Les clans en compétition au sein de l’appareil d’État

La bataille pour la succession ne s’articule pas autour d’un débat d’idées traditionnel ou de programmes de développement opposés, mais autour de la préservation de rentes stratégiques, de la protection d’intérêts économiques majeurs et de la gestion de la sécurité nationale. Plusieurs pôles d’influence majeurs s’affrontent en coulisses.

D’un côté, le clan des technocrates du Secrétariat Général regroupe des figures centrales de l’administration présidentielle. Ce groupe détient la réalité du contrôle documentaire et décisionnel au quotidien. Bénéficiant du mécanisme de la délégation de signature, cette faction gère les affaires courantes et tente de s’imposer comme l’unique garant de la continuité de l’État.

De l’autre côté, l’appareil sécuritaire et la Garde Présidentielle rassemble les hauts gradés de l’armée, de la Direction Générale de la Recherche Extérieure (DGRE) et de la sécurité militaire, qui constituent le verrou ultime du pouvoir. Conscients des enjeux de stabilité dans un pays confronté à la crise anglophone dans les régions du Nord-Ouest et du Sud-Ouest ainsi qu’à la menace de Boko Haram dans l’Extrême-Nord, les militaires entendent peser de tout leur poids dans le choix du futur chef de l’État.

Enfin, la coalition des grands barons régionaux du RDPC, fortement ancrée dans le Grand Nord, le Littoral et la région de l’Ouest, revendique le retour à une alternance géographique ou au respect strict des pactes de pouvoir historiques scellés lors de l’accession de Paul Biya à la magistrature suprême.

Les scénarios constitutionnels et les risques d’instabilité

La Constitution camerounaise prévoit qu’en cas de vacance du pouvoir constatée par le Conseil Constitutionnel, l’intérim est assuré par le Président du Sénat, qui doit organiser un scrutin présidentiel dans un délai de 20 à 120 jours. Toutefois, la faisabilité technique, politique et sécuritaire d’une telle élection dans un délai aussi contraint suscite de vives inquiétudes chez les observateurs internationaux.
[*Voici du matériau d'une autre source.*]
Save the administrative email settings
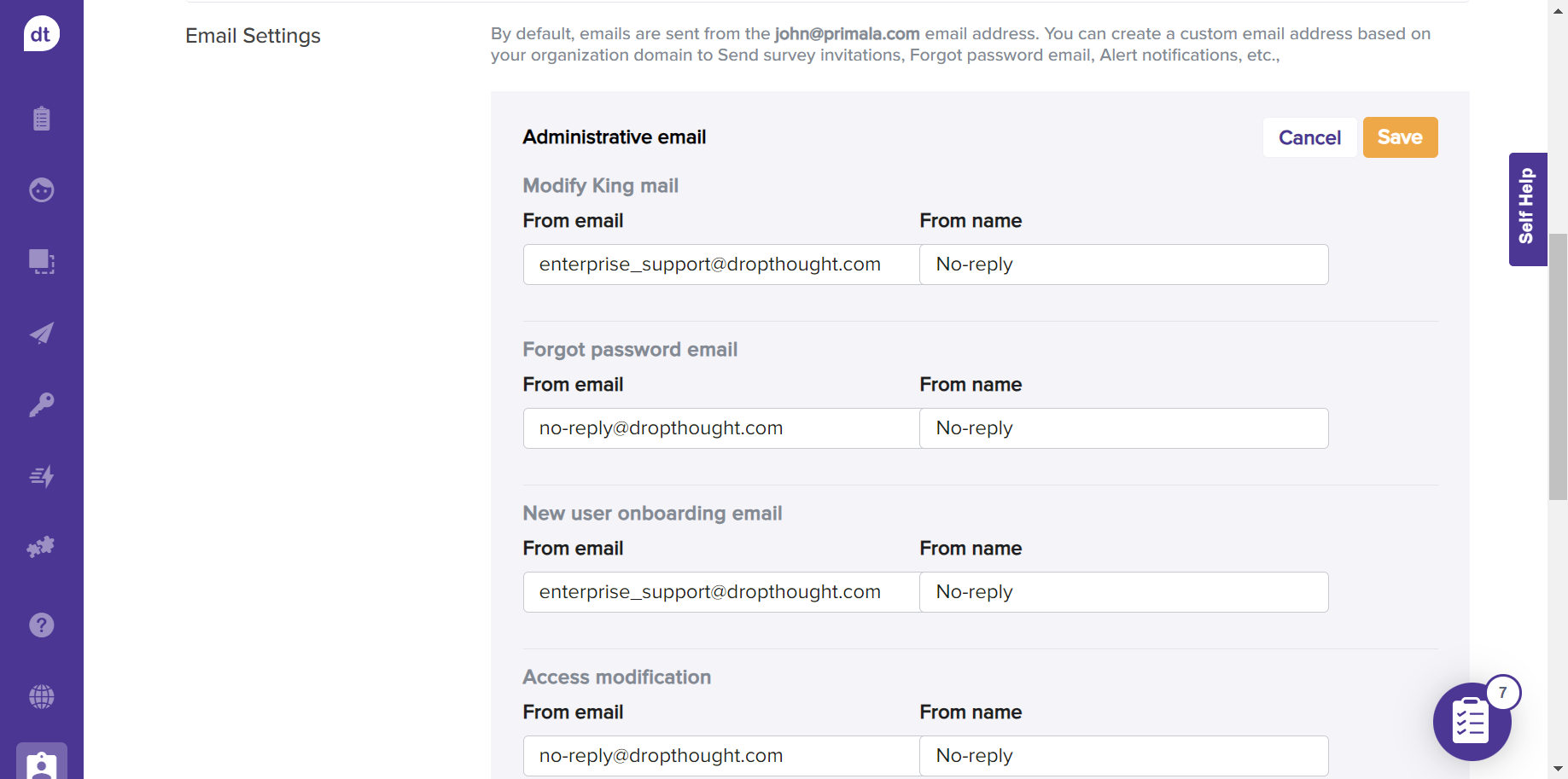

Les vulnérabilités du processus sont nombreuses. On note d’abord la contestation des listes électorales et des institutions de régulation, où l’opposition dénonce des risques de verrouillage frauduleux du scrutin. S’y ajoute le facteur anglophone, où la persistance des revendications séparatistes et de l’insécurité armée rend extrêmement complexe l’organisation d’une consultation électorale inclusive. Enfin, l’impact socio-économique ne doit pas être négligé : l’incertitude politique paralyse les investissements directs étrangers (IDE), ralentit les grands projets d’infrastructures et alimente la fuite des capitaux, fragilisant davantage une jeunesse confrontée au sous-emploi.

Pour éviter un scénario de chaos, les partenaires régionaux et internationaux du Cameroun — au premier rang desquels figurent la Banque des États de l’Afrique Centrale (BEAC), l’Union Africaine et les puissances diplomatiques alliées — plaident en coulisses pour une transition négociée garantissant la paix civile et l’intégrité territoriale de cette nation charnière d’Afrique centrale.